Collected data
>>

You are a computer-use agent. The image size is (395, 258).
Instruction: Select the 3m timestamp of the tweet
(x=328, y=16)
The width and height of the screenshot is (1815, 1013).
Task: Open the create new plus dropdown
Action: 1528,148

<<

Prompt — Give each line of the items above as a numbered list, without any blank lines.

Completed exercise —
1. You are a computer-use agent. The image size is (395, 258).
2. Instruction: Select the 3m timestamp of the tweet
3. (x=328, y=16)
4. The width and height of the screenshot is (1815, 1013).
5. Task: Open the create new plus dropdown
6. Action: 1528,148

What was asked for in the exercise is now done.